Fred dreamed that night of a monster robot encased in ice. The dream began at the New York licence place again, only now the place was open. No one was in charge, but he filed along with everyone else past the counters and into some sort of ice-cavern.
‘I only came to get my licence,’ he said, but everyone was putting on their Eskimo parkas, so he followed suit. A crowd of people bundled up like Eskimos were breaking away great crystals with ice-picks, gradually revealing the placid iron face, the pulsing lights that were its eyes. It was somewhat like the reviving of a Frankenstein’s monster in some ice-cave, or the thawing of the Thing in Alaska, but he could not make out whether the features were those of Boris Karloff or James Arness.
Then one of the ice-picks broke through and plunged into the monster. Bright red blood welled up. The monster opened its eyes and tried to scream, but no sound came.

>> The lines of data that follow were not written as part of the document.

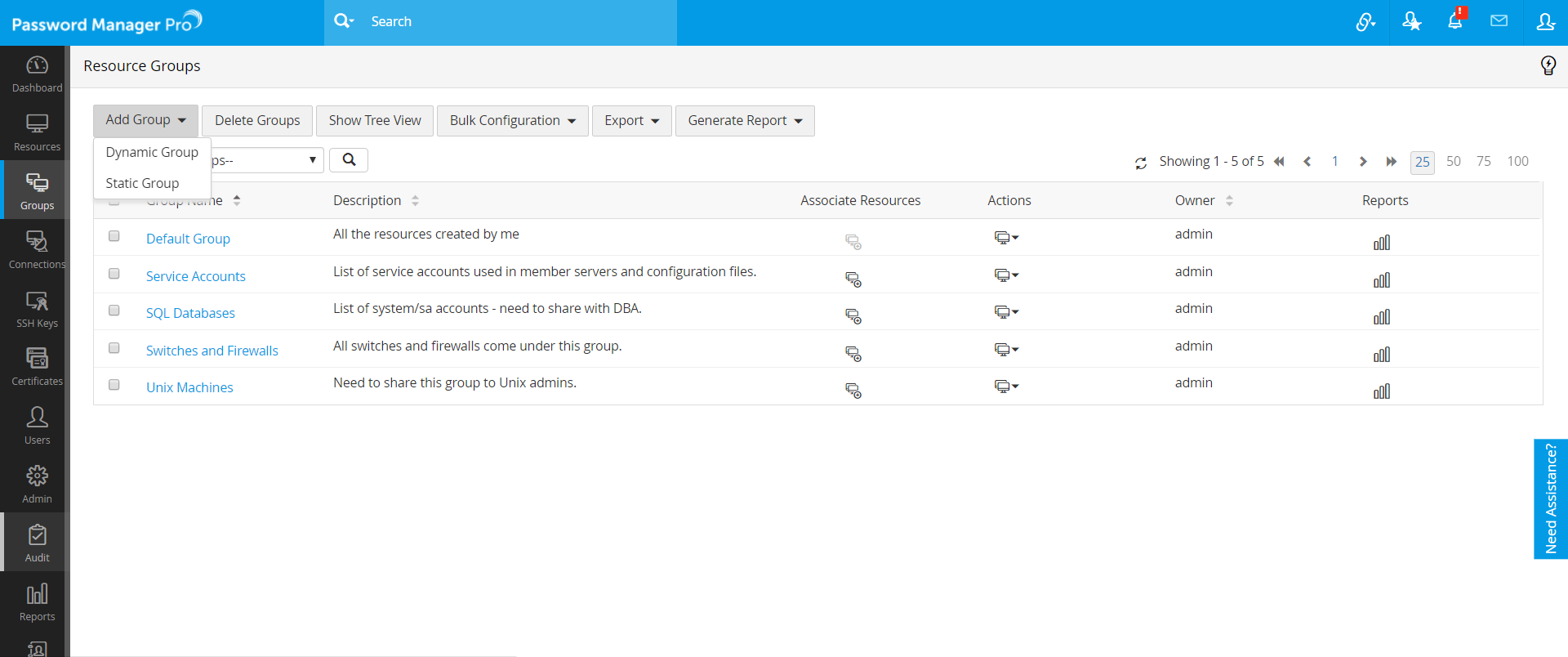Click the refresh icon beside Showing 1 - 5
This screenshot has width=1568, height=657.
(1141, 163)
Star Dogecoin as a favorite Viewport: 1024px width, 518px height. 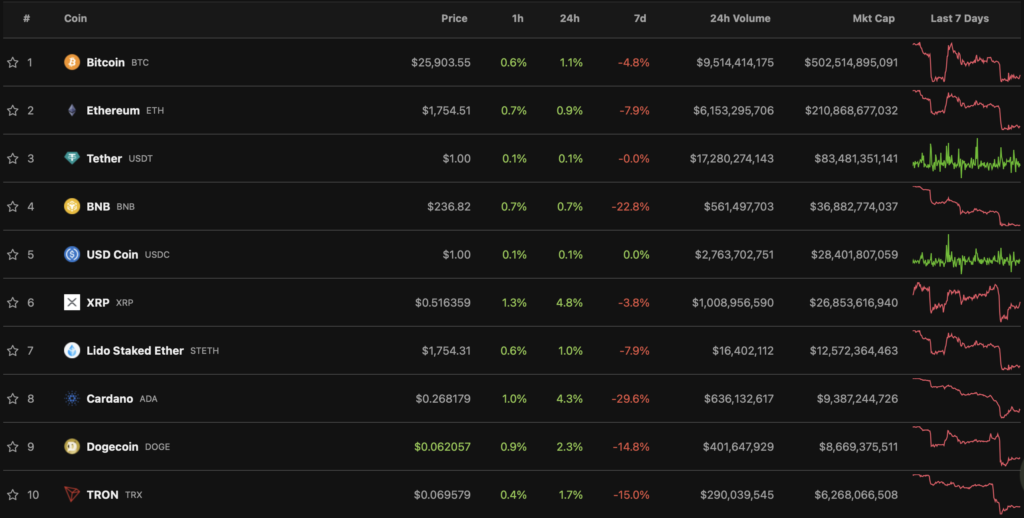click(13, 446)
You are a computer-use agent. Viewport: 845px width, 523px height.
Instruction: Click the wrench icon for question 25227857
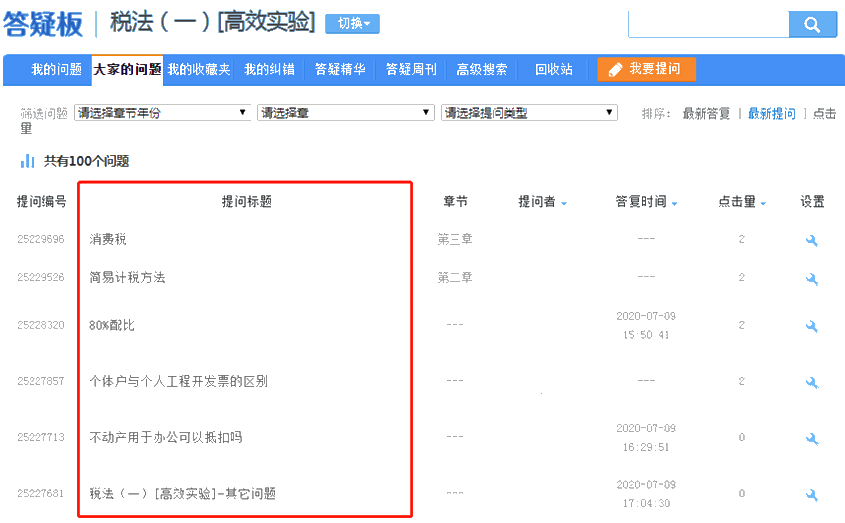coord(811,382)
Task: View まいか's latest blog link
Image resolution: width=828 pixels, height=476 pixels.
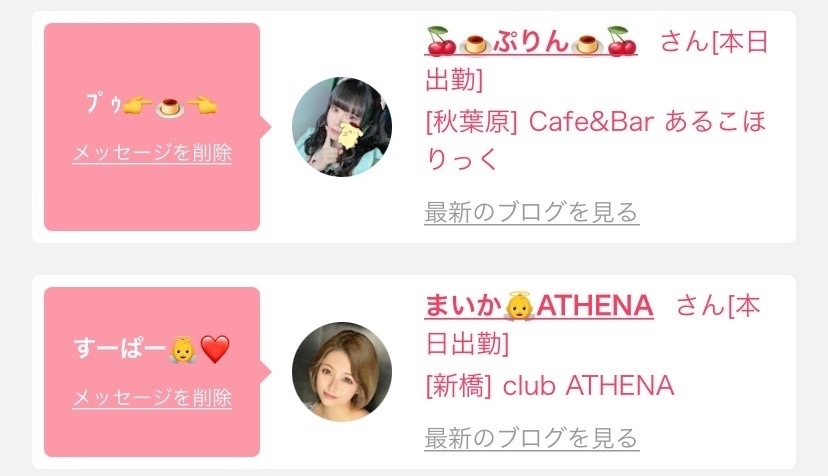Action: [532, 438]
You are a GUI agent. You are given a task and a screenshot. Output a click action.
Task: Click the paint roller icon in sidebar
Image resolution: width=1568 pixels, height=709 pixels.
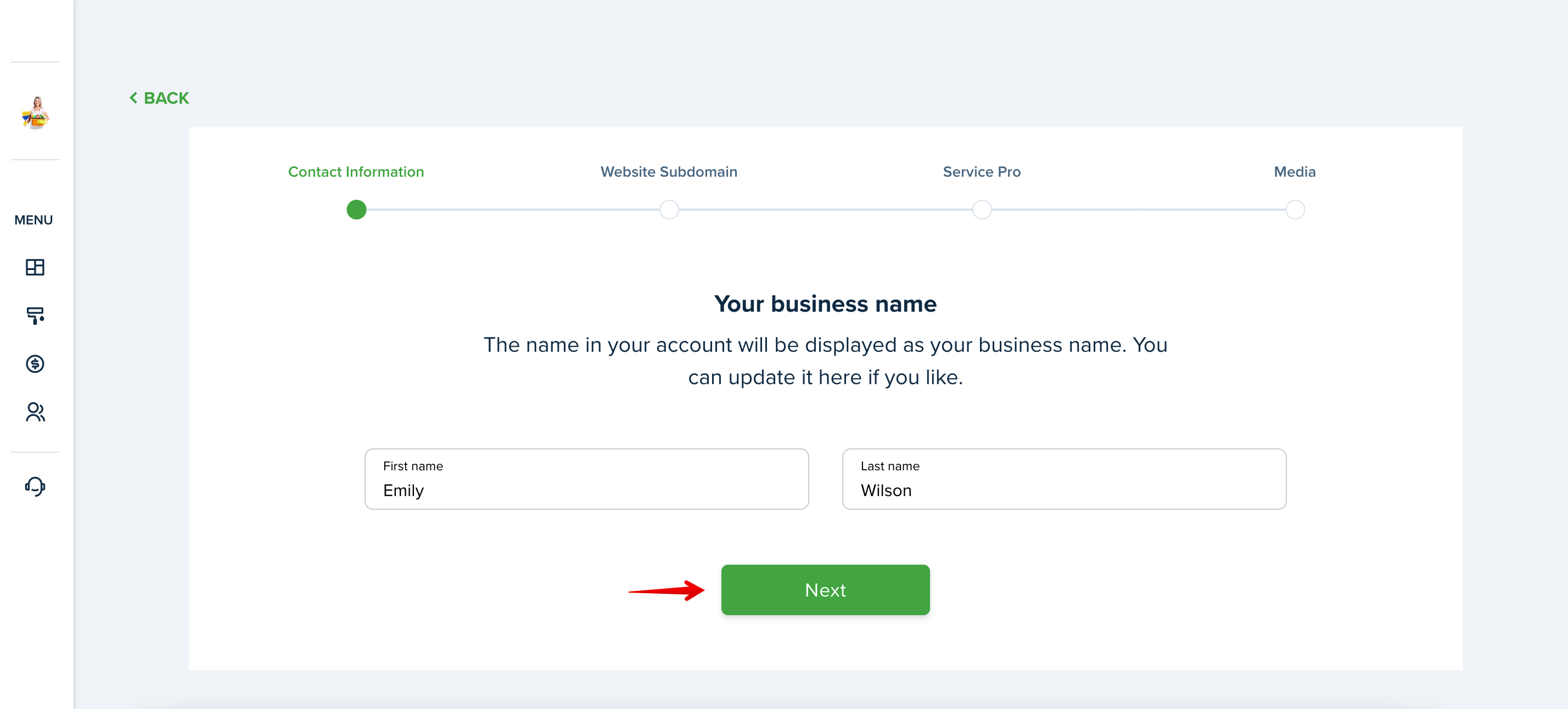click(x=35, y=315)
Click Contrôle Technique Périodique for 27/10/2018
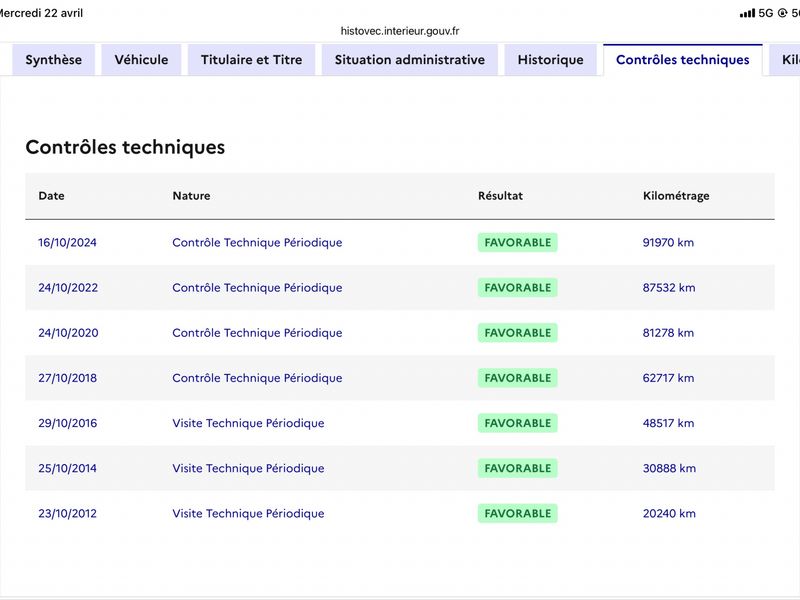The width and height of the screenshot is (800, 600). tap(257, 378)
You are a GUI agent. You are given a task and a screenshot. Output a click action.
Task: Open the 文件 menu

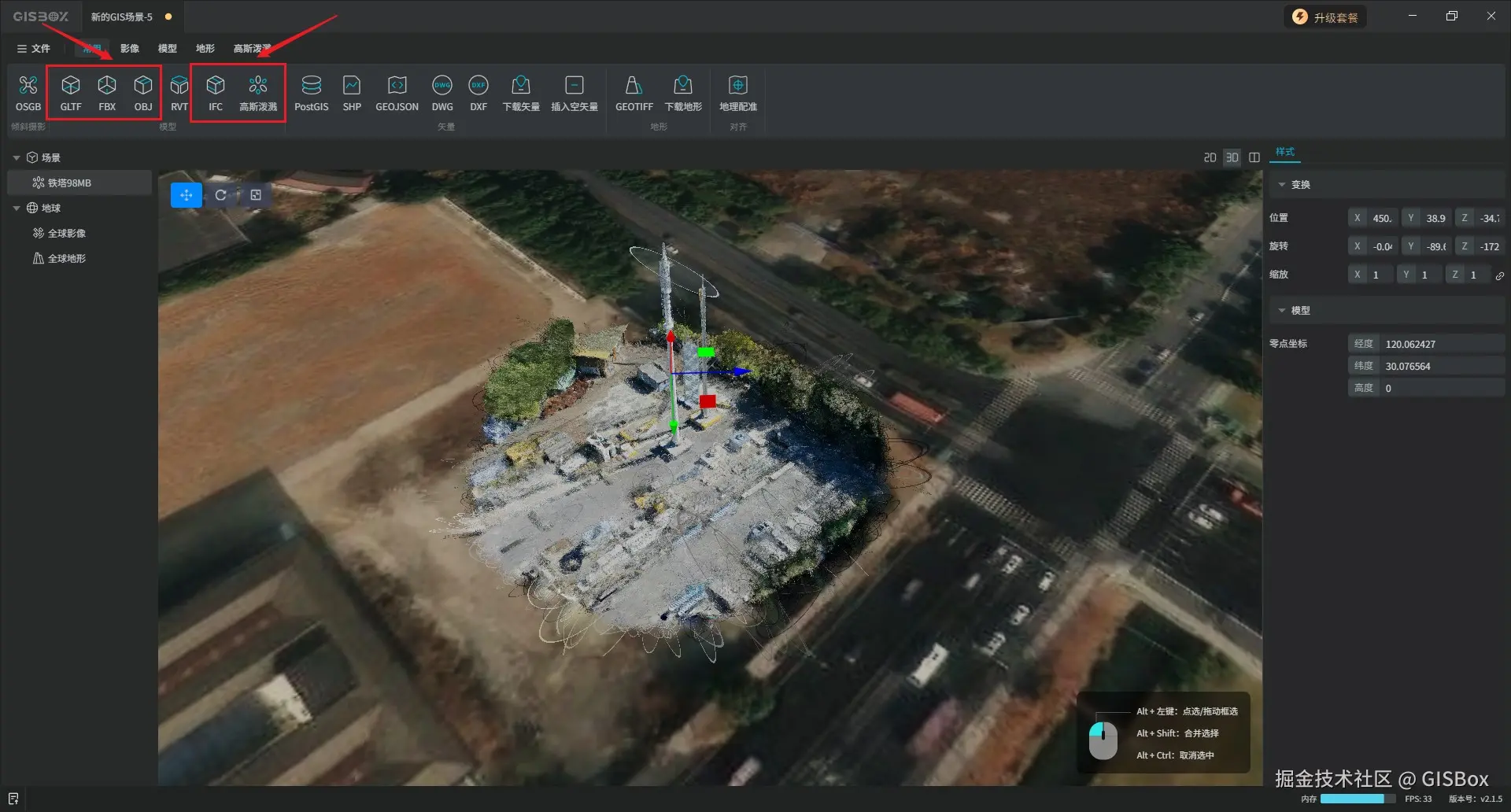click(x=34, y=49)
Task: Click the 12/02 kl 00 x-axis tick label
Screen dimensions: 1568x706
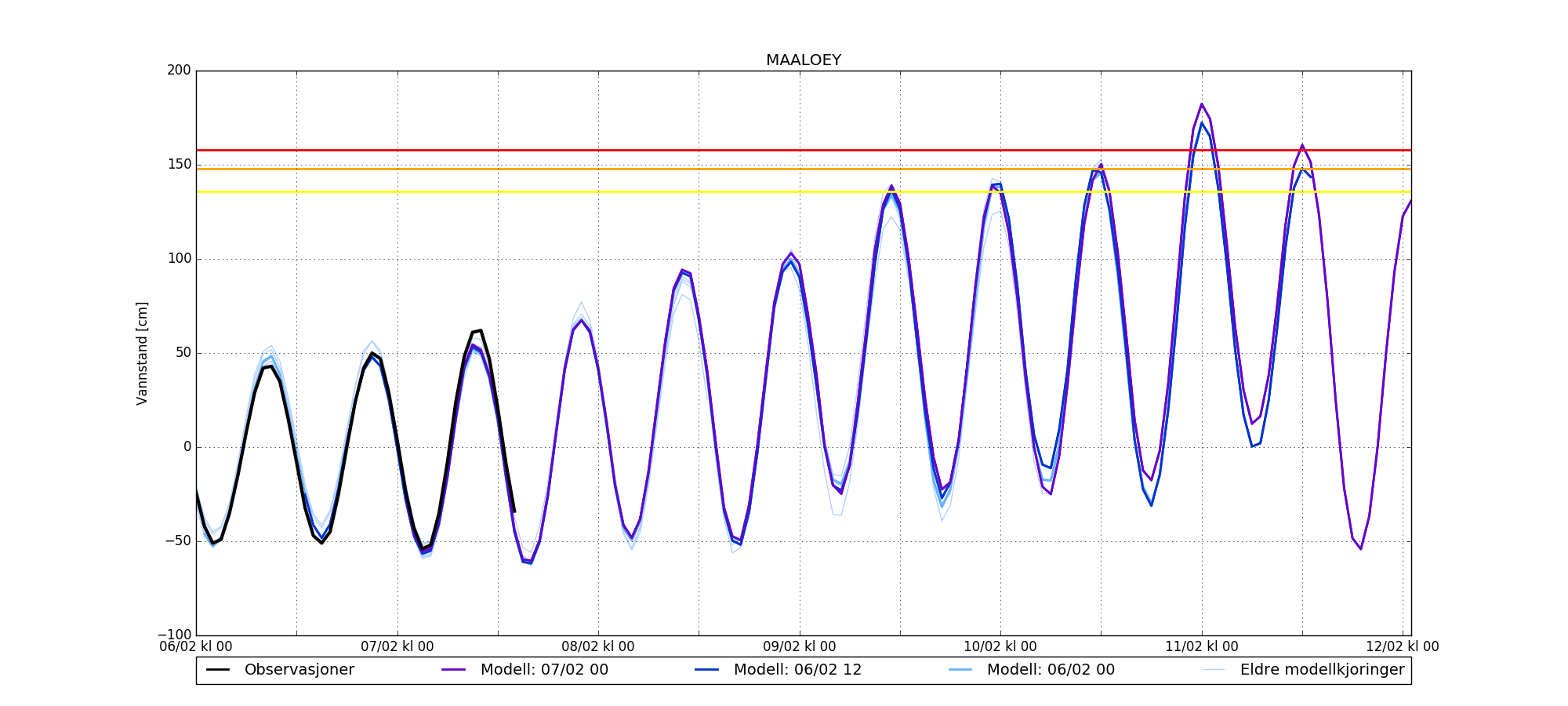Action: (x=1403, y=647)
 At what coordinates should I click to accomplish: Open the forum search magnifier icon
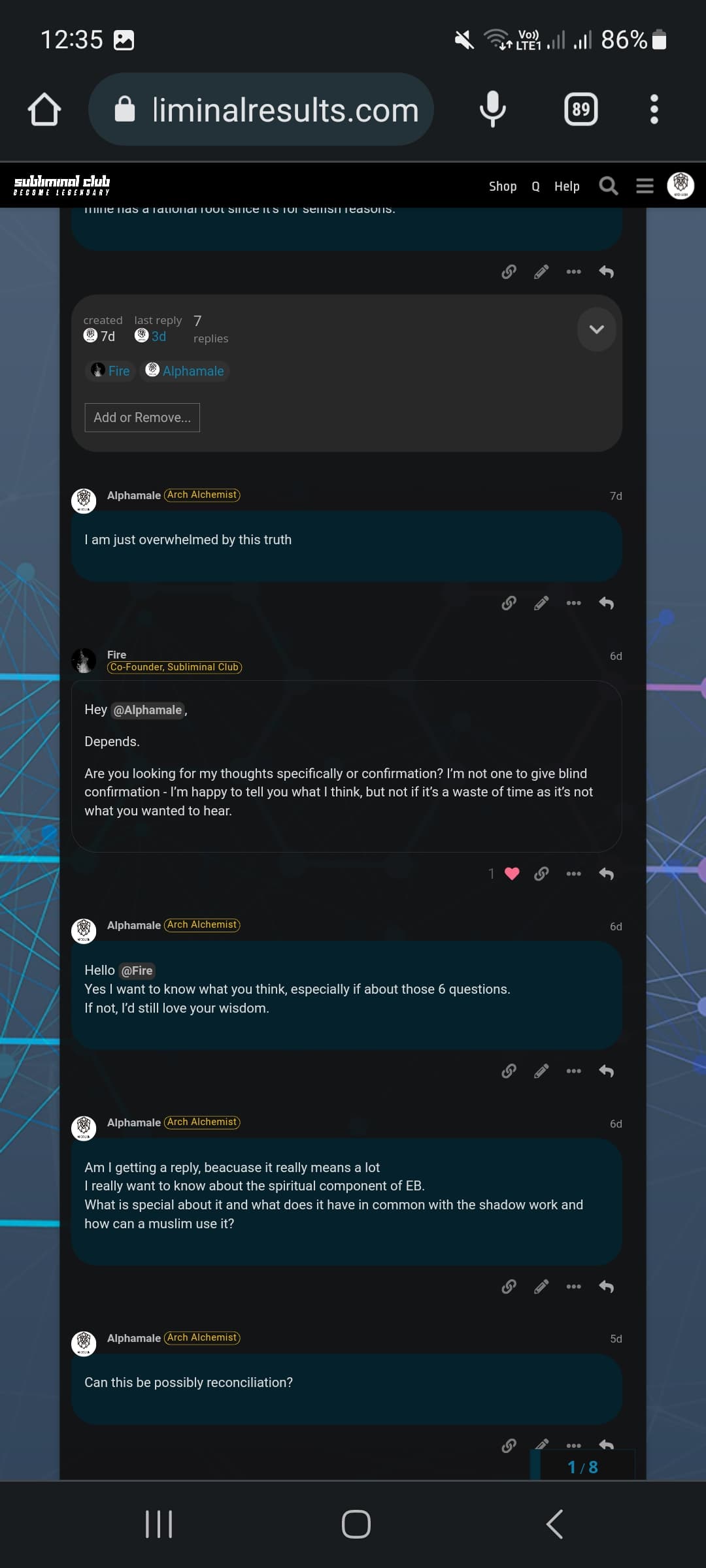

This was no metal monster but a foil-wrapped human being. This was his own body being stabbed. The Eskimo people were now insects. ‘It’s not summer any more,’ one of them said. ‘We can come out and work.’ Indeed, they were all working away with a chittering insect delight, as they stabbed and stabbed, plunging in their ice-picks, splurf, splurf, decision rechecking …
Chapter Five
A car horn woke him. He went to his basement window and peeped out at the morning. Honesty, dressed in dark urchin clothes, slouched against an apricot Mercedes.
Fred threw on some clothes and groped his way outdoors, blinking at the brightness. She handed him the keys. ‘You drive all the way there. That’s your course of lessons.’
‘Where’d you get this car?’ he asked.
‘It’s got automatic everything; you can’t hardly fail,’ she said, not really answering. ‘I’ll tell you how to get there.’
The testing-site was far enough from the city to give him some practice. Honesty had one more piece of advice. ‘Remember, they want you to pass.’
‘That doesn’t seem possible.’
But so they did. The test was conducted by a fat policewoman of monumental calm. He drove the car around a tiny artificial cityscape laid out with stop signs, one-way streets, and traffic signals. He turned, backed up, parked.
‘Congratulations,’ said the policewoman, writing. ‘Try to practise your parallel parking a little more.’ She looked as though she hated getting out of the very comfortable seat, but she did so, after handing him a slip of paper. ‘You can drive on this until your licence arrives.’
Honesty was waiting for him with a newspaper. ‘I figured you for a hundred-dollar car,’ she said. ‘So I circled a few ads for you.’ Seeing his hesitation, she added: ‘If you haven’t got it, I’ll loan you.’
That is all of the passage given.